(Records from a collection)
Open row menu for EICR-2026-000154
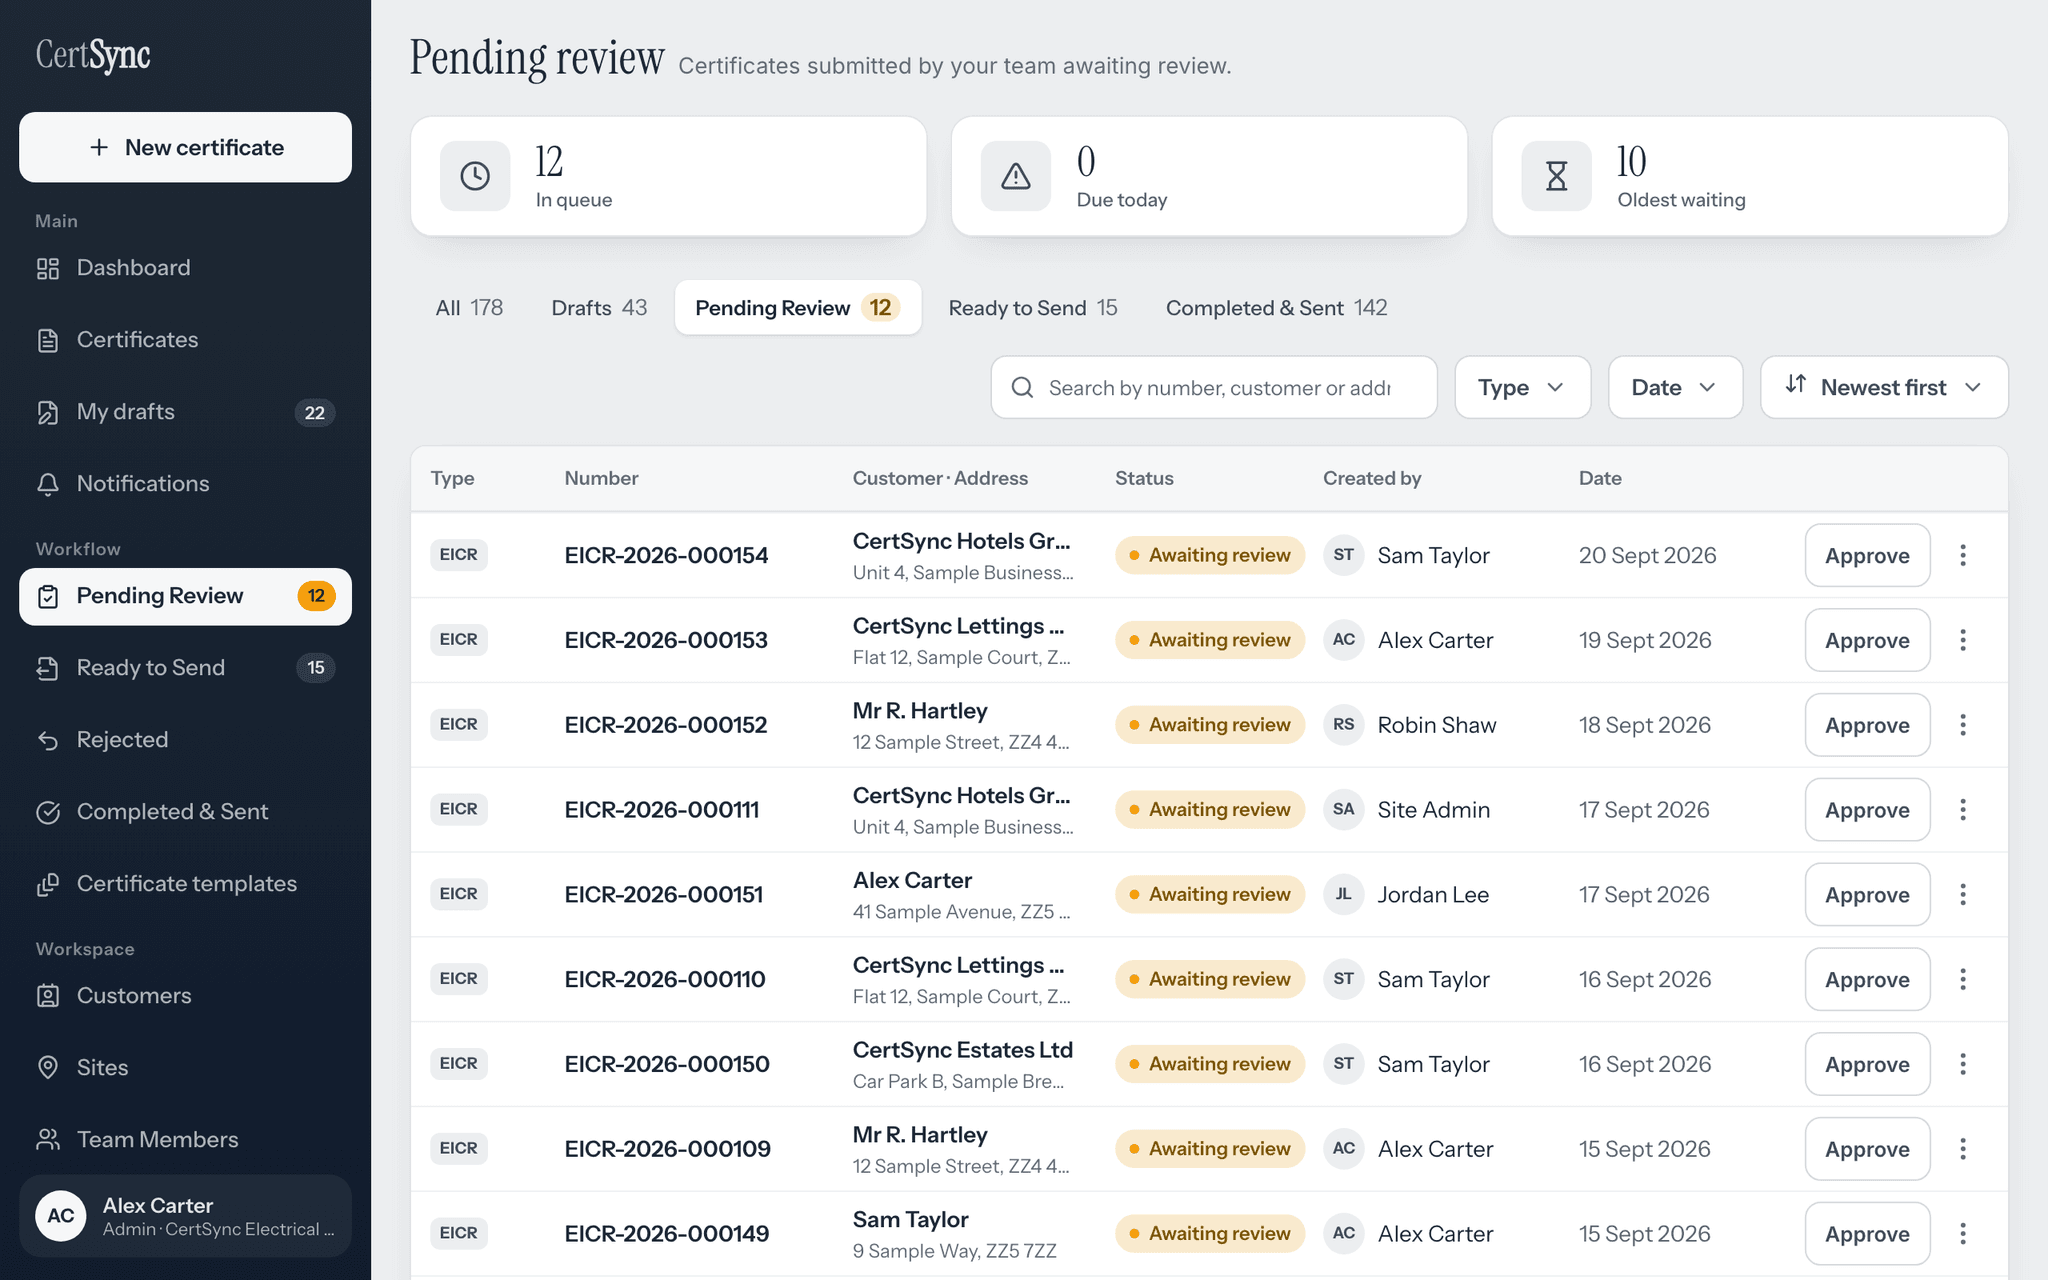This screenshot has height=1280, width=2048. click(x=1963, y=555)
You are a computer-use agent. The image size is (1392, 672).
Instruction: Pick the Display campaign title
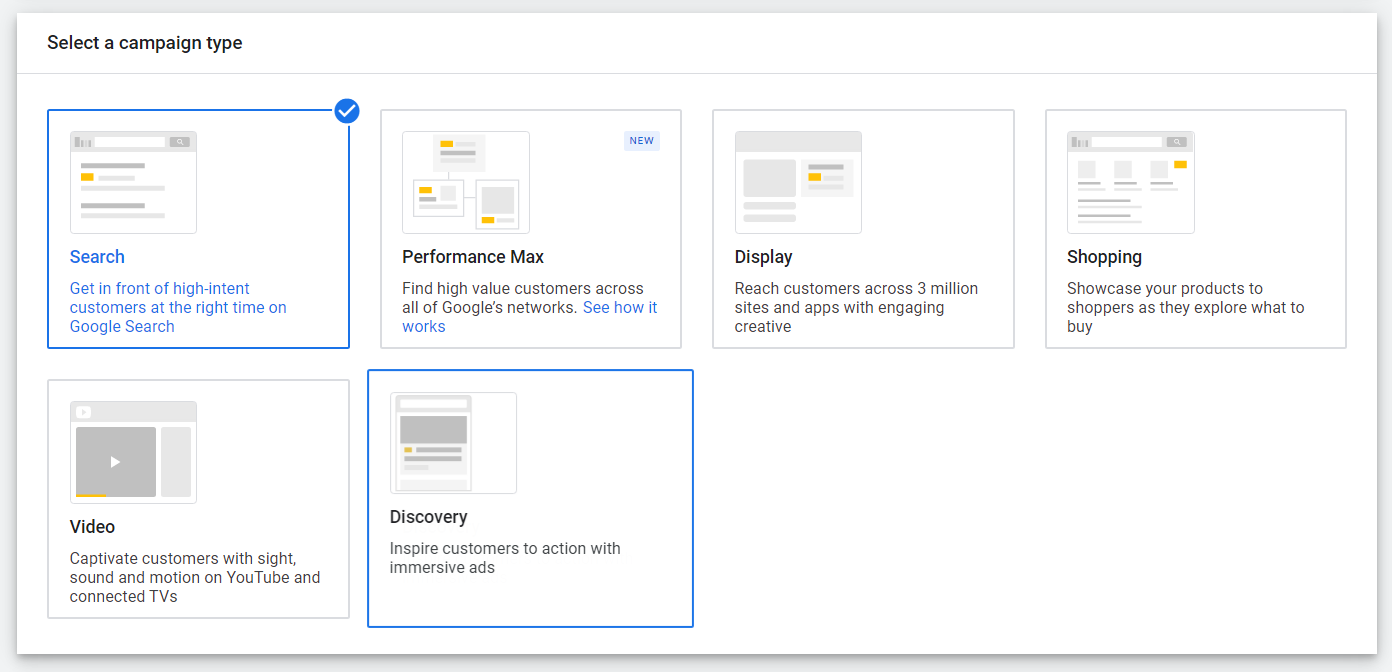pos(763,257)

• _TASK_: Copy out all the entries precisely. No images.

• _SOLUTION_:
Open row menu for EICR-2026-000154
This screenshot has height=1280, width=2048. click(x=1963, y=555)
You are a computer-use agent. The image size is (1392, 672).
Instruction: Pick the Display campaign title
pos(763,257)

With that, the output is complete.